Era mi gran amigo, mi camarada, mi carnal, un cabrón bien hecho, aventado y bueno para los madrazos, ese mismo Güero que respondió mi carta con otra que decía:

Culiacán, 13/jun/87

Recibí tu carta y al enterarme de tu pierna no me acuerdo si pensé: qué pendejo, o algo por el estilo. También yo estoy a trabajos forzados, me llevo acostado aquí en la casa por otro accidente: se me rompieron las ganas de andar de un lado para otro y aquí estoy echando la hueva. Hay una forma de no perder el tiempo: buscar la manera de perderlo (no sé qué pinche ocioso dijo esto).

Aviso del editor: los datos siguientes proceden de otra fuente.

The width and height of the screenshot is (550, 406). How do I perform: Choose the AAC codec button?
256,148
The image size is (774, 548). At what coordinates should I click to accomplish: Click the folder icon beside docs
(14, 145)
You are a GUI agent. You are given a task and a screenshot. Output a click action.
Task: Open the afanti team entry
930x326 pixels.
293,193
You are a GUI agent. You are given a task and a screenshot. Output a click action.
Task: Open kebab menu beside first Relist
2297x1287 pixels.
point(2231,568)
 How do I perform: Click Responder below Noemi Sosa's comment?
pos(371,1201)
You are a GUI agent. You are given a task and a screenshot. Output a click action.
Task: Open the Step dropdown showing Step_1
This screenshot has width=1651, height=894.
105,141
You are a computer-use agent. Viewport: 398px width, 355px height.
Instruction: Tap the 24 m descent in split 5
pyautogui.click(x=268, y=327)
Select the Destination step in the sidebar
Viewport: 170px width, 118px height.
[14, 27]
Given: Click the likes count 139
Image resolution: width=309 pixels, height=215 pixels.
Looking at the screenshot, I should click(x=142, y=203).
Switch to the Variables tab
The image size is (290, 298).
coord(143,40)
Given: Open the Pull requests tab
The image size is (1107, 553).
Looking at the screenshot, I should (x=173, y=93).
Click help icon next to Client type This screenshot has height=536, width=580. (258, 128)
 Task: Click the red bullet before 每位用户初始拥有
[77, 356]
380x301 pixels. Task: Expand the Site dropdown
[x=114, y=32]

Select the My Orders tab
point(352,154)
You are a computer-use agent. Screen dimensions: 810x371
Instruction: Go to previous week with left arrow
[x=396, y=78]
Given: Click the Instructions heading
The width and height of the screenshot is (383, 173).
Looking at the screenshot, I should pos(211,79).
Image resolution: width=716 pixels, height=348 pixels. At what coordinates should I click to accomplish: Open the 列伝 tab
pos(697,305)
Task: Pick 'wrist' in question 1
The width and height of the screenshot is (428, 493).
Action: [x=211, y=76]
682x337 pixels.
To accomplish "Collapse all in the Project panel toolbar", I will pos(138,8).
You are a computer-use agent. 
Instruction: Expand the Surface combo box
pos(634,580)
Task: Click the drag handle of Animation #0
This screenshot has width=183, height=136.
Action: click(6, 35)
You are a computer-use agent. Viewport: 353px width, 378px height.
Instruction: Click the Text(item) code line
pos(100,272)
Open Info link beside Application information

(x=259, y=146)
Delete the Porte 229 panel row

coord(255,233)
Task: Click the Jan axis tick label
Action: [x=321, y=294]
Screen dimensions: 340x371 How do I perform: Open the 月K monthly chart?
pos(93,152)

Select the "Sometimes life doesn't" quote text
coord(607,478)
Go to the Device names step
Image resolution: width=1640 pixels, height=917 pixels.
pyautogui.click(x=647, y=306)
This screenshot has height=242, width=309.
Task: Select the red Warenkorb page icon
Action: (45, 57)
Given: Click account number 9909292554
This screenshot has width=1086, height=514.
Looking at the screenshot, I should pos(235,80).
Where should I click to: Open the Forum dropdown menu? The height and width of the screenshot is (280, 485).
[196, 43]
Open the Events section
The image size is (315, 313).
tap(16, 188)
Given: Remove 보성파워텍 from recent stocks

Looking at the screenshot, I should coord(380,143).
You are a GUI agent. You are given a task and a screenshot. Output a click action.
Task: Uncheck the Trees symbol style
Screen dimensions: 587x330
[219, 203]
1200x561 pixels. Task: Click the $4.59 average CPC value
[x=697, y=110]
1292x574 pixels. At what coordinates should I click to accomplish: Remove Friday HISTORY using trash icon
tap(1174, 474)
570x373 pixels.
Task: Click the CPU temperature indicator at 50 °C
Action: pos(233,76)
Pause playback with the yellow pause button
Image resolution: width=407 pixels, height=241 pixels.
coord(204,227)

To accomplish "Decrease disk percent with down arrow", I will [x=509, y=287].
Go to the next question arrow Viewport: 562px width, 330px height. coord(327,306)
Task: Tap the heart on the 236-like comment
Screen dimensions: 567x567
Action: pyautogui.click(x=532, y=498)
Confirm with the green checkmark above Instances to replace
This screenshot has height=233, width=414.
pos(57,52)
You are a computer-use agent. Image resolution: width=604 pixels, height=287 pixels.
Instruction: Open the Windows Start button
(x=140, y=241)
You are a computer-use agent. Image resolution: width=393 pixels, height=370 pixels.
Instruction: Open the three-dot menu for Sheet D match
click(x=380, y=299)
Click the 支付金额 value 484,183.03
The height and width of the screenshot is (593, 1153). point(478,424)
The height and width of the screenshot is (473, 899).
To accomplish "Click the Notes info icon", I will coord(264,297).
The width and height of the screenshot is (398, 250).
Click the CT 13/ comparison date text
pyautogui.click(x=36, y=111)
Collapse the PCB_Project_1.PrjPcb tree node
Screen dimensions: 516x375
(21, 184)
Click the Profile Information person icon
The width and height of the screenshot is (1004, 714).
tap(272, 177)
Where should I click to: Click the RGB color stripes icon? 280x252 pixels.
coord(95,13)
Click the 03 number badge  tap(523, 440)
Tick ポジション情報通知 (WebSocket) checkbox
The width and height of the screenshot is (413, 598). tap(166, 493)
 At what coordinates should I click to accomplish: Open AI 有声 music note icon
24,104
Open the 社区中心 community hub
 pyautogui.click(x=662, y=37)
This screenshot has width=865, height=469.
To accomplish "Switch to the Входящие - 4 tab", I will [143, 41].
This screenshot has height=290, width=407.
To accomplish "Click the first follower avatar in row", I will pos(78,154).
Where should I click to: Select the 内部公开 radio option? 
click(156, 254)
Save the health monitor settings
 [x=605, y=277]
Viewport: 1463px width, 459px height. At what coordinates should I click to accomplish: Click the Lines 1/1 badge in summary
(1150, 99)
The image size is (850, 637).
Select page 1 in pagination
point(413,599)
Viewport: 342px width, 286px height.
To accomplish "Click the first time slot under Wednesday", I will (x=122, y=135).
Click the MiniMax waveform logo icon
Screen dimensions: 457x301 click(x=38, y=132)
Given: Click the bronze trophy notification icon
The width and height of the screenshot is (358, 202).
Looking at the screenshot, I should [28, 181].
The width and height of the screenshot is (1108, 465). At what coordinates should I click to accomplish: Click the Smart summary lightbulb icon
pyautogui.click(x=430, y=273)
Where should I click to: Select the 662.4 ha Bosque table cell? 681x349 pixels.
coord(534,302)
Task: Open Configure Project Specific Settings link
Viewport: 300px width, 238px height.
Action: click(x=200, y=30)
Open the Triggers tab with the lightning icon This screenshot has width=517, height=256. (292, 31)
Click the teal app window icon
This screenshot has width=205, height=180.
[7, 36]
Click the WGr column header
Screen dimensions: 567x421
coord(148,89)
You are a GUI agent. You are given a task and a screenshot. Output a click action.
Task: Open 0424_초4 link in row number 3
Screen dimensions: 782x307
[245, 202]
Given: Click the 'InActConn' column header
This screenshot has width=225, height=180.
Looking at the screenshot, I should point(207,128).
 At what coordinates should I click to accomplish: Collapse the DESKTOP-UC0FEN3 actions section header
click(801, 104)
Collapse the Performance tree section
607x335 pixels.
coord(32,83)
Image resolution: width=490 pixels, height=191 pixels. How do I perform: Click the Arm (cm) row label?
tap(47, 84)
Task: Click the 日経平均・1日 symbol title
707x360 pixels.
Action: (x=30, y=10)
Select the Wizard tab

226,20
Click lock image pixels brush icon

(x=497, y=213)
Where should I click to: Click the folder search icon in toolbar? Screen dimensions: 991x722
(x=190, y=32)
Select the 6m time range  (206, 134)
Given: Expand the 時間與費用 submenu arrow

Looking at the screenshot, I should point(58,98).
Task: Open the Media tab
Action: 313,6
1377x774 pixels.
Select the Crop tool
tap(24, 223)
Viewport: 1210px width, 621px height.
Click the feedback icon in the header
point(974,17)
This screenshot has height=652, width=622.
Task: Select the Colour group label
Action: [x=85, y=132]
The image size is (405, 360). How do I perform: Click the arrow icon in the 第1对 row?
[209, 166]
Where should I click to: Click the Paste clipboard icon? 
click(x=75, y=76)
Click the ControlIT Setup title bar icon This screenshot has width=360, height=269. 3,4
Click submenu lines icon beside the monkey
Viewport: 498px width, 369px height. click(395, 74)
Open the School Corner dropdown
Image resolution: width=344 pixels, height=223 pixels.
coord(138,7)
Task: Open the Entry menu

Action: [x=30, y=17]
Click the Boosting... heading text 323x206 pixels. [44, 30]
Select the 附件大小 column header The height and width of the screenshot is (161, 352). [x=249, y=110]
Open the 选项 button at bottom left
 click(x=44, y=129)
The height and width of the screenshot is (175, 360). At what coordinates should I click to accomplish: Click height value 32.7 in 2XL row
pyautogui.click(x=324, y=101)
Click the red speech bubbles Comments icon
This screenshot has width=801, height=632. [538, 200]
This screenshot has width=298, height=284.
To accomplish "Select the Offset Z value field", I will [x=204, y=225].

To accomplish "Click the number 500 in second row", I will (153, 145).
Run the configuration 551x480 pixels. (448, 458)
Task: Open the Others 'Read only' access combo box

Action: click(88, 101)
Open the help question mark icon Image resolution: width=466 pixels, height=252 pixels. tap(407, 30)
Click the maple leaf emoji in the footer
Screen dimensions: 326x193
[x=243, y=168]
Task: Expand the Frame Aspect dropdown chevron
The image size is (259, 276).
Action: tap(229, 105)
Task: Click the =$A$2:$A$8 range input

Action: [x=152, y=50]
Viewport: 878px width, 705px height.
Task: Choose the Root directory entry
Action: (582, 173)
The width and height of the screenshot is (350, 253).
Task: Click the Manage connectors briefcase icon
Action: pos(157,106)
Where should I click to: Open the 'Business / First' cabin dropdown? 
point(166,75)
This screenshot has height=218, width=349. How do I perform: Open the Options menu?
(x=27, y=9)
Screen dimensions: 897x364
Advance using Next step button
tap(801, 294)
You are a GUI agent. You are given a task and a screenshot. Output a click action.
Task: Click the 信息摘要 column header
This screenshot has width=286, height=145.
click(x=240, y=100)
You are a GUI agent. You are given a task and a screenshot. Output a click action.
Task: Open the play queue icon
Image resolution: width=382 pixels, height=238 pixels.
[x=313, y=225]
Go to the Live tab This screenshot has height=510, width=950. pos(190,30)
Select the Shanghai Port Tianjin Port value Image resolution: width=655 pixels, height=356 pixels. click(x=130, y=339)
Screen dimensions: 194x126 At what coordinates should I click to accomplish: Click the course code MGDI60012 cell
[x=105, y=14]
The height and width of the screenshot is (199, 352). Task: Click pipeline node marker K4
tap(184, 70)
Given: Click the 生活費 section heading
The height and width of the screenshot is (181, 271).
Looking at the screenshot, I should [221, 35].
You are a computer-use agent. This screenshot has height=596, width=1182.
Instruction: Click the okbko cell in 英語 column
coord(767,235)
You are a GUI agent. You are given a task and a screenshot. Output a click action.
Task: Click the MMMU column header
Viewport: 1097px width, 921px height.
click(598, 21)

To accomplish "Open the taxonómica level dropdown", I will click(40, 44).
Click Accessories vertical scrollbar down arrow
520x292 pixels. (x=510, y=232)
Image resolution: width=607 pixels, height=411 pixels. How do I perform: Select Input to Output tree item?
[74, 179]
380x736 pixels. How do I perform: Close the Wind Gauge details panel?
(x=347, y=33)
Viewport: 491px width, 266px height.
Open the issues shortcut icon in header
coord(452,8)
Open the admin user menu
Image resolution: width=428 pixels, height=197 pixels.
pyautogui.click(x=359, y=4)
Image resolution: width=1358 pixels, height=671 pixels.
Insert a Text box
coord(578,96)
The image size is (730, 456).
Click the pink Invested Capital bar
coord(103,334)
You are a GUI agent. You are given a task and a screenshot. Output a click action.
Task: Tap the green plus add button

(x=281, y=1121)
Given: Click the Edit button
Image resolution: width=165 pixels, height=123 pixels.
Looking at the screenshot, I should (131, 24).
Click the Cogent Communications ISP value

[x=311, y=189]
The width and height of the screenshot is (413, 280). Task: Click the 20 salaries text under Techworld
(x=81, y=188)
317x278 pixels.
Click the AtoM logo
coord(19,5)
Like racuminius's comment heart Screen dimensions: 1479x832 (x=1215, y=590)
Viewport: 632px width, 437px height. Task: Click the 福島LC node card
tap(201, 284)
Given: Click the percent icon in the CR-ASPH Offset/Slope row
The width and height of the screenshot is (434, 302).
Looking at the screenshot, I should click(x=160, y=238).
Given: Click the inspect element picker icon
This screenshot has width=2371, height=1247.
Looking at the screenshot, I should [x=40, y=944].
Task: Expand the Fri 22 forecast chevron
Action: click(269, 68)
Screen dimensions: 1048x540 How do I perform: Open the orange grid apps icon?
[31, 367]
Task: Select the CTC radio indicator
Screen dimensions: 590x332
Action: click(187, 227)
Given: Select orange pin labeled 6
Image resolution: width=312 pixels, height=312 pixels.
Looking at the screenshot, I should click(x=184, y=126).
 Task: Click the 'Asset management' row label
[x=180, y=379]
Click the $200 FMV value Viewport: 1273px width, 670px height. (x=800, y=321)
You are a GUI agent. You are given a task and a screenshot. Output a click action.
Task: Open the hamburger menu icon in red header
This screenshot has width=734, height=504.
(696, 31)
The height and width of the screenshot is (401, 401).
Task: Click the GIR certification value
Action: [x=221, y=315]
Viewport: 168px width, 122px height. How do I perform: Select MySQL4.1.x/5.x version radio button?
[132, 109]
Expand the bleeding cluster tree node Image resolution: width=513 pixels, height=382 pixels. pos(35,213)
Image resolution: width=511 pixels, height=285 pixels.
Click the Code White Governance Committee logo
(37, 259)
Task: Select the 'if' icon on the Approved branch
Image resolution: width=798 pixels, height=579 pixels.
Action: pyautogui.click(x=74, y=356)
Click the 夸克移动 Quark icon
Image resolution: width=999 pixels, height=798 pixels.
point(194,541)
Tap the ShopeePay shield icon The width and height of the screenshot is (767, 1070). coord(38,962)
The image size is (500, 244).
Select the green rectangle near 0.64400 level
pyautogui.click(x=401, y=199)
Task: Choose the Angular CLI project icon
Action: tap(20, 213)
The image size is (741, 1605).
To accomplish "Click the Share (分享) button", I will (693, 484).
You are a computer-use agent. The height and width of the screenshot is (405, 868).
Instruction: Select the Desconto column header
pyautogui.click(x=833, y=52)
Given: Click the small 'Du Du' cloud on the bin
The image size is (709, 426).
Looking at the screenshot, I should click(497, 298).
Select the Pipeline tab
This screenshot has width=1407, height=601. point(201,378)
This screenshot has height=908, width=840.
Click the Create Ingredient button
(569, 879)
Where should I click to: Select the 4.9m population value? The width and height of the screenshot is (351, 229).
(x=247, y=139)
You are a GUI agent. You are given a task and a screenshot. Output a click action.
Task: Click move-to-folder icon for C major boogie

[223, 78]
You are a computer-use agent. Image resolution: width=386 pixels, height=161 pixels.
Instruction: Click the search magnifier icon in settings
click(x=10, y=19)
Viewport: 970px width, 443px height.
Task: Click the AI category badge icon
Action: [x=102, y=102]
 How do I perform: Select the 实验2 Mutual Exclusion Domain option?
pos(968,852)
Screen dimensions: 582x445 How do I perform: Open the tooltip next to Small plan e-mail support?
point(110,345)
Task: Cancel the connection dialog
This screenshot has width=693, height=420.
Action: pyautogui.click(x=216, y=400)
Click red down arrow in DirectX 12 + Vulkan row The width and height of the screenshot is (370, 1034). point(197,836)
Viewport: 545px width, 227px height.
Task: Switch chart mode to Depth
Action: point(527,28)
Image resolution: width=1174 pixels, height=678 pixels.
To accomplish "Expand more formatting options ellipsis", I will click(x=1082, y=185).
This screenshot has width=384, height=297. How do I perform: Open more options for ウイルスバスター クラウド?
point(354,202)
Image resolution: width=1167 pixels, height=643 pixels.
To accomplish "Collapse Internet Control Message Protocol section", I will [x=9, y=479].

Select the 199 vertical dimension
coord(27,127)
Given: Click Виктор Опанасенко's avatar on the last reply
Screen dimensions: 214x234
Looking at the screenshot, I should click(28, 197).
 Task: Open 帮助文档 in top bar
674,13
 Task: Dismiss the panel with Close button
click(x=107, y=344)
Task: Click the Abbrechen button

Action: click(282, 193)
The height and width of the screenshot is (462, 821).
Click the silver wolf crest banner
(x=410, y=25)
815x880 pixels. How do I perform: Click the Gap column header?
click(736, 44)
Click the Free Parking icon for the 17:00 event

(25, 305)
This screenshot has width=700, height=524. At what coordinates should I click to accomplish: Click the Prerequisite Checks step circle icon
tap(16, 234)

Hace poco me encontré un cassette de T. Rex (Tanx) que había yo grabado hace como 4 años. Nada más lo he escuchado unas 100 veces pues no vaya a pensar la gente que me gusta ese cassete.

Esas pendejadas que escribiste en la otra hoja no les entiendo ni madre, siempre he sido muy pendejo para la filosofía. Además yo nunca he leído a Canguilhem ni a Kierkeegard ni a Bachelard o –sólo sé que no sé lo que sé- teoría del conocimiento y filosofía del conocimiento seria. El mundo es tan ignorante y yo tengo la culpa: pa’ qué chingados me fijé.

“Yo no quiero una vida larga, la quiero ancha”, así dicen los malandrines, y por ahí me tiendo.

Nos volvimos jóvenes en un mundo muy distinto al de nuestra infancia. Nos fuimos poniendo viejos en un mundo muy distinto al de nuestra juventud. Y abriéndose paso entre los días, los meses, los años, el narcotráfico surcando edades biográficas en Sinaloa. En 1990 regresé a Culiacán, mi compa estuvo en la cárcel dos años, volvió y nos vimos cada vez menos. Yo estaba ya dedicado a la academia escolar y la burocracia cultural. Supe de su muerte, asesinado frente a su casa, cuando salió a comprar algo para el desayuno, ya casado y teniendo una hija, mi ahijada, un día de algún desdichado mes de 1996. Falleció a los 38 años mi Güero, uno de los pocos urbanitas auténticos que he conocido en Culiacán.

¿Escogió deveras él mismo, por sí mismo, una “ancha vida, no larga vida”? Sigo preguntándomelo mientras recuerdo la inevitable circunstancia de Ortega y Gasset. Sigo preguntándome si, como Píndaro, pensó: “Alma mía, no aspires a una vida inmortal, pero agota el campo de lo posible”. Sigo preguntándomelo mientras me lo represento en el espejo de los hijos de nuestra generación, jóvenes que bloquean calles fatigando corridos hasta el amanecer, haciendo chirriar llantas, apresurando insultos y no lanzando consignas revolucionarias ni clamando ¡únete-pueblo-no-somos-del PRI!